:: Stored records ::

□ □ □ □

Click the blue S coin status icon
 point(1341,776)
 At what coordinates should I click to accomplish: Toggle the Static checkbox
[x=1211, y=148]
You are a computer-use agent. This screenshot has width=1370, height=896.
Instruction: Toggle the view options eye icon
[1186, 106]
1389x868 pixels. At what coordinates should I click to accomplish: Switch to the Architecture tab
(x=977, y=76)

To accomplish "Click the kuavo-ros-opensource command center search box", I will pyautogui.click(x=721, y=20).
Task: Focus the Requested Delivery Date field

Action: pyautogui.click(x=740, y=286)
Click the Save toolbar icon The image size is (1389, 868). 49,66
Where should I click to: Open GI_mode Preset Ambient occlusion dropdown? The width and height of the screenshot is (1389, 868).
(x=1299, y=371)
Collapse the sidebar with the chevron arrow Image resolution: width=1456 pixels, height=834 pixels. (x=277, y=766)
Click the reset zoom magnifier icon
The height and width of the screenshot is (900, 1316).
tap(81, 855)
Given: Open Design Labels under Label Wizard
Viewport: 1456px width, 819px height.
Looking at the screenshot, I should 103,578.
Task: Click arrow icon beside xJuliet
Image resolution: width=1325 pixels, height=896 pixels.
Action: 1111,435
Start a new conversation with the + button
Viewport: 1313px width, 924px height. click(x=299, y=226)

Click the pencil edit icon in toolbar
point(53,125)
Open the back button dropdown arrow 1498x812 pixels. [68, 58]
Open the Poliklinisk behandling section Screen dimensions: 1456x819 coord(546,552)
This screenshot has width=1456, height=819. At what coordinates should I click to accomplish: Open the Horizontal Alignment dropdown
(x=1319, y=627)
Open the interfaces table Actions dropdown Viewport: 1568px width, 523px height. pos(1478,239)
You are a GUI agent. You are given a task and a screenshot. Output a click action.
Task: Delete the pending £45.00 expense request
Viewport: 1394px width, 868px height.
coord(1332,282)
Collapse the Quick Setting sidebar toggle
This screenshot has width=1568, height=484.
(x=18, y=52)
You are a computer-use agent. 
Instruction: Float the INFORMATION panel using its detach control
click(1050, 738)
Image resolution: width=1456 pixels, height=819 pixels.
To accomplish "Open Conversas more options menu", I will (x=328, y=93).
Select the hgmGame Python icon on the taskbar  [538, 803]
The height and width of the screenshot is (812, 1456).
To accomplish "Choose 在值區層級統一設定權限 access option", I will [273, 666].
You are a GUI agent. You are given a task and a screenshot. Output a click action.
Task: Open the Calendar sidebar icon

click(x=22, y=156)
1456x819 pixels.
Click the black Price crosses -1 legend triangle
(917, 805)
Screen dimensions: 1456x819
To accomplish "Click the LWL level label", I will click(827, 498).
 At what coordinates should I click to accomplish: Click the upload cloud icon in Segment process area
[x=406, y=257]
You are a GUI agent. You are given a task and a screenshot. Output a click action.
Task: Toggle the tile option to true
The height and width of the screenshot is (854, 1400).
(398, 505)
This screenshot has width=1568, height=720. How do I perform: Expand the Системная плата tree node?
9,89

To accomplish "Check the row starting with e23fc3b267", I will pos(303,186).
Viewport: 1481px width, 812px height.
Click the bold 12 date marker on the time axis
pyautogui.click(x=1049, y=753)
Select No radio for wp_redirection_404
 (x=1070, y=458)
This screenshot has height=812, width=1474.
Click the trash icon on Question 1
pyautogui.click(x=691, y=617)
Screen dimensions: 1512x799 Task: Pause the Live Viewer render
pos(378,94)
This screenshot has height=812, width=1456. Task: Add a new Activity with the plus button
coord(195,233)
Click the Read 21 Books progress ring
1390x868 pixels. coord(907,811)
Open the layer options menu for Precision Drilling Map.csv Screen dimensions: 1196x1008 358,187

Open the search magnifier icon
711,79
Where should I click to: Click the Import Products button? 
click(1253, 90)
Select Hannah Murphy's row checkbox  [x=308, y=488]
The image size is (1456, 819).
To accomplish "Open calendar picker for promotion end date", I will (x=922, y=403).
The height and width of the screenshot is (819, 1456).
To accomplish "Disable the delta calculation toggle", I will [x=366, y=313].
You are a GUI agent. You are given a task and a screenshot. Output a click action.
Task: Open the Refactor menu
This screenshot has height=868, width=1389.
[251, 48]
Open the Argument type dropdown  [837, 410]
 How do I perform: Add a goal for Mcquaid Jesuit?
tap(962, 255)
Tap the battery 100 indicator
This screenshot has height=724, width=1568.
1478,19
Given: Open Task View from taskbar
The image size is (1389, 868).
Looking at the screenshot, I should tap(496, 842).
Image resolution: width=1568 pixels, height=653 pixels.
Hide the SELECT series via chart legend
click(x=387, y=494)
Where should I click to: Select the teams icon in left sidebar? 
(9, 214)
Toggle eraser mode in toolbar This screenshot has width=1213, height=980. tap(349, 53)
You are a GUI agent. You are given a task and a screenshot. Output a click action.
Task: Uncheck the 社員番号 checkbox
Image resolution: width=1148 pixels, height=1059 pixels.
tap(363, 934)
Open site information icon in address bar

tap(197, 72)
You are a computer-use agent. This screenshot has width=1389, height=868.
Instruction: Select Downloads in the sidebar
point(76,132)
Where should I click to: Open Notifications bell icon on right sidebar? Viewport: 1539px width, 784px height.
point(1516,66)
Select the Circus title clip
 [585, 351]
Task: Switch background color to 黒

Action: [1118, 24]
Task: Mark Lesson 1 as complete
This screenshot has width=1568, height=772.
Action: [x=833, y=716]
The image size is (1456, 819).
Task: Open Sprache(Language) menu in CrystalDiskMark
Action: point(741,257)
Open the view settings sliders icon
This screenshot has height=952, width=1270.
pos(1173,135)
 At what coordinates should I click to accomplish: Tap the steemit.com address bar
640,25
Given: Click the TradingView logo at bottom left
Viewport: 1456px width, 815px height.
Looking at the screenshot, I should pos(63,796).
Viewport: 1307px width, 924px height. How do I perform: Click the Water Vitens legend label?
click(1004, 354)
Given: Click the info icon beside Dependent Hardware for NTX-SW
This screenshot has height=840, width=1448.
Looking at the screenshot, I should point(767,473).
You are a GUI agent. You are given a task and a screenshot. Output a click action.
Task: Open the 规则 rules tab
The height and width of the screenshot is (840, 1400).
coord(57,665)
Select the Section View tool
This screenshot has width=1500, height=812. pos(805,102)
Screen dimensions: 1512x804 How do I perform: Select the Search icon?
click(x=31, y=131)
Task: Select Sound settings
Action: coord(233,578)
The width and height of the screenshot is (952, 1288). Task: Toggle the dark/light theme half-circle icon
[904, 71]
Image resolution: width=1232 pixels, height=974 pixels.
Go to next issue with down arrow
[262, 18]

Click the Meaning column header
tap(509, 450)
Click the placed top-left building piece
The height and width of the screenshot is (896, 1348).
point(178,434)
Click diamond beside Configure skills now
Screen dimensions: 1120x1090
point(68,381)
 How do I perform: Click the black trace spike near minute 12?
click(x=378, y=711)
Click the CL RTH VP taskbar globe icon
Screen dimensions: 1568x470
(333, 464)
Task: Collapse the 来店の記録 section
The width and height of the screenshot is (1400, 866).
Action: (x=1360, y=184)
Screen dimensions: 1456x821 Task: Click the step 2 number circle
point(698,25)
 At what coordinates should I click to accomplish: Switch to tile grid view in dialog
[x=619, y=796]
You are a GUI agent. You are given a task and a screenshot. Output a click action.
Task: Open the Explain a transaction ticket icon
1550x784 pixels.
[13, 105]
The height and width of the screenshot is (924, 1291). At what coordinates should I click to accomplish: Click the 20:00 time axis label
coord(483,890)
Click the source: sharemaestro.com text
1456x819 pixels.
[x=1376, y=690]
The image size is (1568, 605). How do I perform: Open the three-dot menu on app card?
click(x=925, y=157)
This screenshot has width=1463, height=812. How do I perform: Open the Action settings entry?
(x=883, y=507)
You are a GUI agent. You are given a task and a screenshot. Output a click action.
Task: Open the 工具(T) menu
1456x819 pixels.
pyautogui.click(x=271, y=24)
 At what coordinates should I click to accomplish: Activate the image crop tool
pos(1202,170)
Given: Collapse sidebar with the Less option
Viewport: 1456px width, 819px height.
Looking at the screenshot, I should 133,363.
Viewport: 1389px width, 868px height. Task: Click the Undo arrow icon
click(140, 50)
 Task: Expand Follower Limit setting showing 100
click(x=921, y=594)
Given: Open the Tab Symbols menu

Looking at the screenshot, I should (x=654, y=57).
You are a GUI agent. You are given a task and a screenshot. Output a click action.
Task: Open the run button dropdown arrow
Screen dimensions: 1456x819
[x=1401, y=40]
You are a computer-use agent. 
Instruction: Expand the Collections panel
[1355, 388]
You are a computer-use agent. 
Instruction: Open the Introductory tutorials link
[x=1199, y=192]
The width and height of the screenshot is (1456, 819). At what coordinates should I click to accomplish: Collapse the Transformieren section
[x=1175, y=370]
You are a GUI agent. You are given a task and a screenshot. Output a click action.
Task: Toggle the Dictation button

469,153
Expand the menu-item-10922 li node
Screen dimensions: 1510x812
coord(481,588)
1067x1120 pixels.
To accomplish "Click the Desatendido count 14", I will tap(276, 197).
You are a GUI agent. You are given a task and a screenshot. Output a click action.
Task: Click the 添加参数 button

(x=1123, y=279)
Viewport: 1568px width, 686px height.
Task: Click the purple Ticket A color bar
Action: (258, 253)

□ □ □ □

:: Exercise goal ::
Could you reproduce exactly the lines of the entries above, from the one with "Instruction: Toggle the view options eye icon" through the one with "Click the reset zoom magnifier icon", and nothing else?

:: Exercise output ::
Instruction: Toggle the view options eye icon
[1186, 106]
1389x868 pixels. At what coordinates should I click to accomplish: Switch to the Architecture tab
(x=977, y=76)

To accomplish "Click the kuavo-ros-opensource command center search box", I will pyautogui.click(x=721, y=20).
Task: Focus the Requested Delivery Date field

Action: pyautogui.click(x=740, y=286)
Click the Save toolbar icon The image size is (1389, 868). 49,66
Where should I click to: Open GI_mode Preset Ambient occlusion dropdown? The width and height of the screenshot is (1389, 868).
(x=1299, y=371)
Collapse the sidebar with the chevron arrow Image resolution: width=1456 pixels, height=834 pixels. (x=277, y=766)
Click the reset zoom magnifier icon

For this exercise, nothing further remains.